Я дрожа касался нежных губ.
‘Я хочу объятия до боли,
Будь со мной безжалостен и груб’.
У томясь, она просила нежно:
‘Убаюкай, дай мне отдохнуть!
Не целуй так крепко и мятежно,
Положи мне голову на грудь’.
Звезды тихо искрились над нами,
Тонко пахло свежестью росы.
Ласково касался я устами
До горячих щек и до косы.
И она забылась. Раз проснулась,
Как дитя вздохнула в полусне,
Но, взглянувши, слабо улыбнулась
И опять прижалася ко мне.
Ночь царила долго в темном поле.
Долго милый сон я охранял…
А потом на золотом престоле,
На востоке тихо засиял
Новый день, — в полях прохладно стало
Я ее тихонько разбудил
И в степи, сверкающей и алой,
По росе до дому проводил.
В виду все той же осенней ослабленности и успокоенности немолодого сердца нельзя сказать, чтобы автор даже природу патетически любил, он ее попросту замечает, поэтически констатирует ее великий факт, и со своей палитры берет для нее верные краски и оттенки: ‘день прохладный и пустой’, розовеющий пепел небосклона, солнечные палаты бора — и даже сон воспоминания, его даль, для него синеет. Он — высокий мастер пейзажа, изобразитель природы. Как много зелени у него, дыхания русской деревни, как много полей, ржи, сенокоса, какие сладкие пары несутся от его хлебных нив! Хотя он сам (как-то вяло и прозаически) говорит, что ‘не пейзаж его влечет, не краски жадный взор подметит, а то, что в этих красках светит — любовь и радость бытия’, но это — только неудачный комментарий к собственному художественному тексту, необязательная для нас выноска к поэтической странице. На самом деле он больше всего привержен именно к пейзажу, и благодарна ему осень, что он — несравненный поэт листопада, когда
Лес, точно терем расписной,
Лиловый, золотой, багряный,
Веселой, пестрою стеной
Стоит над светлою поляной.
Бунину не следует отрекаться от этой мощи своей, как живописца, потому что ею он нисколько не ослабляет своей и чужой настроенности. Тем больше его заслуга, что, как мы уже сказали, он себя природе не навязывает, и все-таки невольно, от прикосновения его осторожной и безошибочной кисти, обнаруживается естественная связь между явлением пейзажа и душою поэта, между бесстрастной жизнью природы и сердцем человеческим. И вот звезда похожа на проснувшегося ребенка:
И как ребенок после сна,
Дрожит звезда в огне денницы,
А ветер дует ей в ресницы,
Чтоб не закрыла их она.
Или:
Над озером, над заводью лесной —
Нарядная зеленая береза. —
‘О, девушки! Как холодно весной!
Я вся дрожу от ветра и мороза’, —
в родственном сближении обращается природа к заступничеству людей, всех этих девушек, как и береза, берегущих свои ‘зеленые ленты’.

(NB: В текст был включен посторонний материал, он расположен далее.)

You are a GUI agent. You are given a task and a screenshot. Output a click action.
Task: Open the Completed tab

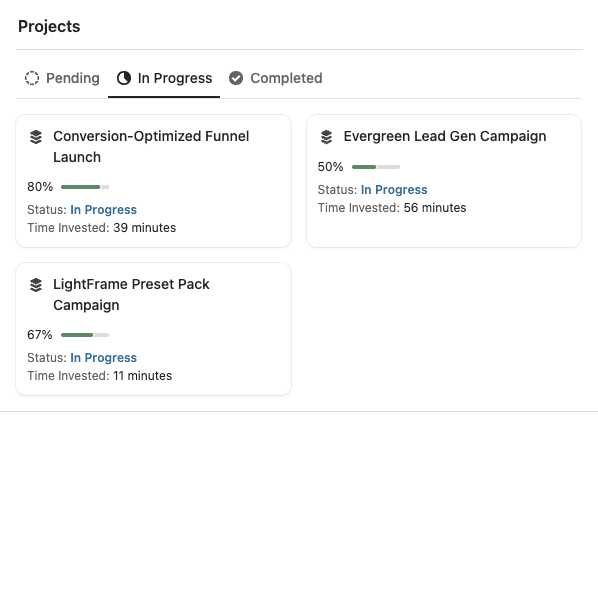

Или, в протяжных напевах вальса, для той, чьи ‘похолодели лепестки раскрытых губ’,
Сиянье люстр и зыбь зеркал
Слились в один мираж хрустальный —
И веет, веет ветер бальный
Теплом душистых опахал.
И первая любовь так сочетается с этим воспоминанием о дожде, который промчался, ‘стеклянный, редкий и ядреный’:
Едва лишь добежим до чащи,
Все стихнет… О, росистый куст!
О, взор, счастливый и блестящий,
И холодок покорных уст!
Теперь замедленное сердце поэта скупо на умиление — тем дороже, когда последнее все-таки возникает в благодатной неизбежности своей и растопляет всякий лед, всякое отчуждение. И вот мы читаем:
В лесу, в горе — родник живой и звонкий,
Над родником — старинный голубец
С лубочной почерневшею иконкой,
А в роднике — березовый корец.
Я не люблю, о Русь, твоей несмелой
Тысячелетней, рабской нищеты.
Но этот крест, но этот ковшик белый…
Смиренные, родимые черты!..
‘Я не люблю’… Но здесь разве можно не полюбить? У Бунина чувство не спешит, зато оно глубоко, когда приходит, когда люди или природа наконец вырвут его, созревшее, из труднопроницаемой груди.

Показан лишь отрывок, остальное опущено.